[ale] IPv6 routing issues
Michael H. Warfield
mhw at WittsEnd.com
Fri Sep 4 12:41:50 EDT 2009
On Fri, 2009-09-04 at 10:02 -0600, JK wrote:
> Michael H. Warfield wrote:
> > On Thu, 2009-09-03 at 09:53 -0600, JK wrote:
> >> Hi ALE,
> >
> >> I installed the freenet6.net IPv6 tunnel client (tspc) on my Ubuntu box,
> >> and it establishes a tunnel successfully using my account credentials.
> >> However, I can't get a reply from ping6'ing any remote host -- "No
> >> route to host".
> >
> >> So, hmm, I guess it's a routing problem. And in fact "ip route list"
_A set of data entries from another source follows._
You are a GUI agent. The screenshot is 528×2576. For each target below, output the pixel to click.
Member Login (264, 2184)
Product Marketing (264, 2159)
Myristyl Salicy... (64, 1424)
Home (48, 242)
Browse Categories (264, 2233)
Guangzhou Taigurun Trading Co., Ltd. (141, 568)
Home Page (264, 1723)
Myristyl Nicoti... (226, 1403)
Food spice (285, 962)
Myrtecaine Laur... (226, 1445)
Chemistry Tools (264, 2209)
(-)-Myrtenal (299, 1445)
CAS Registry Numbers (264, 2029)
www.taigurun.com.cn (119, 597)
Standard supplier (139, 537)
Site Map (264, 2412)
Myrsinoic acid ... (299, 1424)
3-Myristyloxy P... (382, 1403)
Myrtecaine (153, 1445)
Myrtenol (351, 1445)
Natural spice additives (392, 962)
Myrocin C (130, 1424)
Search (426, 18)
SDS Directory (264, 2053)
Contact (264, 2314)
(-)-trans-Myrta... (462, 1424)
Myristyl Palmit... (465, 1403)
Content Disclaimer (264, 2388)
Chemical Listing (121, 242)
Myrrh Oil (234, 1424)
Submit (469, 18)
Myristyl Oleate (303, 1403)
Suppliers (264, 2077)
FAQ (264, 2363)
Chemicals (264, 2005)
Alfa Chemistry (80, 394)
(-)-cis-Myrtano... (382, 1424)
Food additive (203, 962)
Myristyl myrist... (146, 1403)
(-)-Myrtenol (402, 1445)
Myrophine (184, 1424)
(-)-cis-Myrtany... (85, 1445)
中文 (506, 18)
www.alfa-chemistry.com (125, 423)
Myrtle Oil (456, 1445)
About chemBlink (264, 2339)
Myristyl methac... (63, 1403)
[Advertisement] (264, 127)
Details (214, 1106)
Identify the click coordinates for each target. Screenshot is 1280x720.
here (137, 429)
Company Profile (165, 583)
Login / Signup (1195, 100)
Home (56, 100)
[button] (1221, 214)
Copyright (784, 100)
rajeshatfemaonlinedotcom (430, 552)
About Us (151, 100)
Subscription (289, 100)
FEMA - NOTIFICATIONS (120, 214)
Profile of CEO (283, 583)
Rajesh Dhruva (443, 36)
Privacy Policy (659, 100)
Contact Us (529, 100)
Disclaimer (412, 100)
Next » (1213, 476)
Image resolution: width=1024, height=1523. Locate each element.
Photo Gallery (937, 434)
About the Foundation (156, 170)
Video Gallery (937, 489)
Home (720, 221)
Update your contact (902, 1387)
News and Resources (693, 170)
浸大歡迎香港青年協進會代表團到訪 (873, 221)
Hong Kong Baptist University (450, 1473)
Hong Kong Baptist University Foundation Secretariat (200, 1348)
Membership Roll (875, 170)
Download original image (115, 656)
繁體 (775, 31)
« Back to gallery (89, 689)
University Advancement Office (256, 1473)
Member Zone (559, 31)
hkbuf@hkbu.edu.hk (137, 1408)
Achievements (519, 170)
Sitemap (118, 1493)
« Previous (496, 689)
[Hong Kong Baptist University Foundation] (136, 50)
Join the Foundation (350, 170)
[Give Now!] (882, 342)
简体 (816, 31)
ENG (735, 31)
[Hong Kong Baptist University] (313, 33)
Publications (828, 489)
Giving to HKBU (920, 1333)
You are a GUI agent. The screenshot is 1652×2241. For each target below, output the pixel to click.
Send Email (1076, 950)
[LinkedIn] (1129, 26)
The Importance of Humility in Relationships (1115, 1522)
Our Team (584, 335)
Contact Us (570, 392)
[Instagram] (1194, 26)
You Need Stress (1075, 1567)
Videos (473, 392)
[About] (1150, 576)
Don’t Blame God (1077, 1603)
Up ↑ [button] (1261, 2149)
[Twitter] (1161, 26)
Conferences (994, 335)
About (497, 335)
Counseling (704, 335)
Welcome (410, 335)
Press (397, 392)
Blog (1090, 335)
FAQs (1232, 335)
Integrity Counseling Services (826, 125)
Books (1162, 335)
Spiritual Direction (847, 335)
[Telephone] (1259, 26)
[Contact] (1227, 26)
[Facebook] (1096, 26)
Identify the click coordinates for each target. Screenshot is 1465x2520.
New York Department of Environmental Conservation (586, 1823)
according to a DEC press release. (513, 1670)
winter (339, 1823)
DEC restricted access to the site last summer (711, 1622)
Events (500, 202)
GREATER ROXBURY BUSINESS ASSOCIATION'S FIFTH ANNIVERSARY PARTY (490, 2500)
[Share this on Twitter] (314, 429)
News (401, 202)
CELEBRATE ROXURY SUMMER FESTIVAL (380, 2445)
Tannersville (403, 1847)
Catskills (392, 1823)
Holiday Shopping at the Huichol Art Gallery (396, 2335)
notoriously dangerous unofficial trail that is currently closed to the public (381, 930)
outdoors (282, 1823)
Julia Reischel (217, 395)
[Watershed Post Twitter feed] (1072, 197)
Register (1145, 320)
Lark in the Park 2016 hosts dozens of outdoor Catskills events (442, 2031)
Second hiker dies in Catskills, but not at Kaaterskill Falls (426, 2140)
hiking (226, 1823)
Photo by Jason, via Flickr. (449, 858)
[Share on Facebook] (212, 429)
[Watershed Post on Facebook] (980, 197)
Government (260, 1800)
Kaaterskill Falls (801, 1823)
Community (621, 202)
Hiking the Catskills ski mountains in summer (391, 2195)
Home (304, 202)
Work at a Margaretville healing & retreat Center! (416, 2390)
> >> reveals no IP6 routing info. Google is rife with advice to set up a
> >> default IP6 route via the tunnel device:
> >
> >> ip route add ::/0 dev sit1
> >
> >> But this does not help at all. Further, the route does not even seem
> >> to be added (even though the "ip route" command succeeds): subsequently,
> >
> >> ip route list dev sit1
> >
> >> returns no entries, and a plain "ip route list" shows nothing that
> >> looks like the IP6 route I just added.
> >
> > Try "ip -6 route ls". Without the -6 it's only going to show you the
> > v4 routes.
> >
> > Sounds like IPv6 has been initialized properly OR you have IPv6
> > forwarding enabled. It's a peculiarity (a deliberate peculiarity) that
> > the kernel will not honor the IPv6 default route if IPv6 forwarding is
> > enabled. This was, ostensibly, to prevent the accidental routing of
> > link-local, site-local, and scoped multicast beyond their designed
> > scopes.
> >
> > Try this instead: "ip -6 route add 2000::/3 dev sit1"
> >
> > See if that works any better for you.
>
> Nope. I also disabled IP6 forwarding, and no joy :-( Plus I do
> actually want this machine to be a router.
That's not a problem. Leave forwarding on. It really just means you
can not use the default route and you need the 2000::/3 route down the
sit1 device. That route is the entire global unicast space. You're not
allowed to route anything outside of that down the sit device anyways.
I think the last time I played with tspc, I actually had to modify the
up script to add the 2000::/3 route instead of adding a default route.
I've never looked at the Debian / Ubuntu scripts for tspc.
> "ip -6 neigh list" returns nothing, even when my tunnel is up. Should
> this worry me?
No not really. That's really the IPv6 equivalent of the arp tables and
"arp -a". If you had other machines on your local ethernet that were
responding on IPv6, they would show up there.
> Also, the v6 address on the sit1 interface is 2001:blah:blah::blah/128,
> which seems to indicate that maybe I didn't get the /64 I (thought I)
> asked for? Their info page makes a distinction between the prefix
> assigned to the tunnel vs the "delegated" prefix, but I don't understand
> the distinction.
That's not a problem either. That's all you should have on that p2p
link. You should see your /64 show up on your eth0 interface. The tspc
app and scripts should set that up for you automatically.
> Probably I need to read more :-/
Run the following and post them. Sanitize them if you like,
personally, I don't care about mine, people can look up my v6 addresses
in my DNS just like all my v4 address. My space is 2001:4830:3000::/48
from OCCAID.
Run the following.
ip -6 addr ls
ip -6 route ls
I'm a Fedora / rpm / sysv init person so it may be a little more
challenging for me to figure out whats wrong on that Ubuntu box.
> Thx,
> -- JK
Regards,
Mike
--
Michael H. Warfield (AI4NB) | (770) 985-6132 | mhw at WittsEnd.com
/\/\|=mhw=|\/\/ | (678) 463-0932 | http://www.wittsend.com/mhw/
NIC whois: MHW9 | An optimist believes we live in the best of all
PGP Key: 0x674627FF | possible worlds. A pessimist is sure of it!